I am confused about ssl certificates. I currently use Nethservers built in lets-encrypt cert tool to request a server.domain.com cert which only seems to renew over port 80. I also have another server server2.domain.com that uses letsencrypt for some mqtt data that also renews over port 80. I have to keep changing my fire wall settings in my tplink router (port forwarding) every few months so they can auto renew.
This is stupid.
I would like to add more servers, so a wild card cert seems like the answer *.domain.com.
Is this possible using Nethserver? Am I doing something wrong?
Lots of ways to skin this cat. Here are a few; there are probably others I’m not thinking of:
Just keep doing what you’re doing. Simple, but a PITA.
As @EddieA suggested, you can put multiple FQDNs on a single cert. Add the FQDN of your other server, then send the resulting cert/key files to the other server–you’d want to script this to make it practical.

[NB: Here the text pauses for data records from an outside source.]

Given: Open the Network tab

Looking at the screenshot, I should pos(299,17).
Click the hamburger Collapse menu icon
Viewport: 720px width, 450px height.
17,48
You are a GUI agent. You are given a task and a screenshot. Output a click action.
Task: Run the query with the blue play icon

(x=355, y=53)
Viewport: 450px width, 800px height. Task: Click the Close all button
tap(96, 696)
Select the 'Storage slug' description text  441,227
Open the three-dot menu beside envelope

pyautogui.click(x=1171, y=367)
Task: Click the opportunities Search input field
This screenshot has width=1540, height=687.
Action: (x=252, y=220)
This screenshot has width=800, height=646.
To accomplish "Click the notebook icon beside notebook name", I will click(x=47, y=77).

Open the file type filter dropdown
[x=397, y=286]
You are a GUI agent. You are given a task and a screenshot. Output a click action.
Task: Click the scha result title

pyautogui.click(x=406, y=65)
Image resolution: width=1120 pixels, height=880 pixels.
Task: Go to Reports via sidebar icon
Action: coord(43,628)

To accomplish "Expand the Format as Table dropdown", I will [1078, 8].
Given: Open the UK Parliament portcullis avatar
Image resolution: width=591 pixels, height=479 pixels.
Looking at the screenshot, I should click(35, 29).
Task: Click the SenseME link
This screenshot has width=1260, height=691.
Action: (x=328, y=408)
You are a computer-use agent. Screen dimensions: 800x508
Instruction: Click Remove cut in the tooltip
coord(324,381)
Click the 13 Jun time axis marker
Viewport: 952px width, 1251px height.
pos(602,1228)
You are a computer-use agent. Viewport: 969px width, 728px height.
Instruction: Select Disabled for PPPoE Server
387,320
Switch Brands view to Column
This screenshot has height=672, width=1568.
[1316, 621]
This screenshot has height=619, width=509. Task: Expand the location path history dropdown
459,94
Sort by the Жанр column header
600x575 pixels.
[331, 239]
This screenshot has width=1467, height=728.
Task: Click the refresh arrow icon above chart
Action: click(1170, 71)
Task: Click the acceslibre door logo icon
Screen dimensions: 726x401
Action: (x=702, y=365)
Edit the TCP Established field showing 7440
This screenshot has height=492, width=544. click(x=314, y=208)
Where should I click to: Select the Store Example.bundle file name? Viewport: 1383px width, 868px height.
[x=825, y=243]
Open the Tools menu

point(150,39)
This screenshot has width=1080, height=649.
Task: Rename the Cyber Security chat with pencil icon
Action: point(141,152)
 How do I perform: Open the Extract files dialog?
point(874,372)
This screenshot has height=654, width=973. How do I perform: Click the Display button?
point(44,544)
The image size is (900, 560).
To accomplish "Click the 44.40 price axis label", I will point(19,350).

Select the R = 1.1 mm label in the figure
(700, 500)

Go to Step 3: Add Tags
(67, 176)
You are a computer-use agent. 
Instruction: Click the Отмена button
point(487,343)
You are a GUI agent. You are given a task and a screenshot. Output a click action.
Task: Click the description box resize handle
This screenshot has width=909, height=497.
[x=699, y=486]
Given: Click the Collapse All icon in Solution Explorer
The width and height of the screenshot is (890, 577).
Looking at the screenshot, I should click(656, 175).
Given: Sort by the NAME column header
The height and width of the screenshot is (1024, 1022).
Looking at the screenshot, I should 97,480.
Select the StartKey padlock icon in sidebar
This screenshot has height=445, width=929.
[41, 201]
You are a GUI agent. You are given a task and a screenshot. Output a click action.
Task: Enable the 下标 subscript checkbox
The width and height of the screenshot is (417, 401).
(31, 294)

Run a separate job on your Neth box to obtain a second cert just for the other server, then deploy the cert to that server. This is what I did on my SME server for a while; scripting the deployment was generally pretty straightforward. Here are a few examples of how I did that.
If your DNS host is supported by a suitable ACME client, use DNS validation to obtain the cert for your other server. Here’s a how-to I wrote up for doing this on a Neth box using acme.sh; the process would be pretty similar for any other *nix system.
If your DNS host doesn’t have a suitable API (or you just don’t want to use it because it would leave you too exposed if its credentials were to become compromised), install acme-dns on your Neth server, then use that to do DNS validation for your other server–here’s a how-to I wrote up for that.
Get a wildcard cert on your Neth box, and automate deployment of that cert to your other server. Not a big fan of this one, honestly.
I’ve been dealing with this issue for a while (pretty much since Let’s Encrypt went public). My first answer was, essentially, the third option I listed above–I got all the certs on my SME box using HTTP validation, then deployed those certs to whatever other hosts needed them. Finding that a bit awkward, I changed to using DNS validation (which involved switching my DNS hosting to Cloudflare at no cost), and am now using a combination of my fourth and fifth bullet points.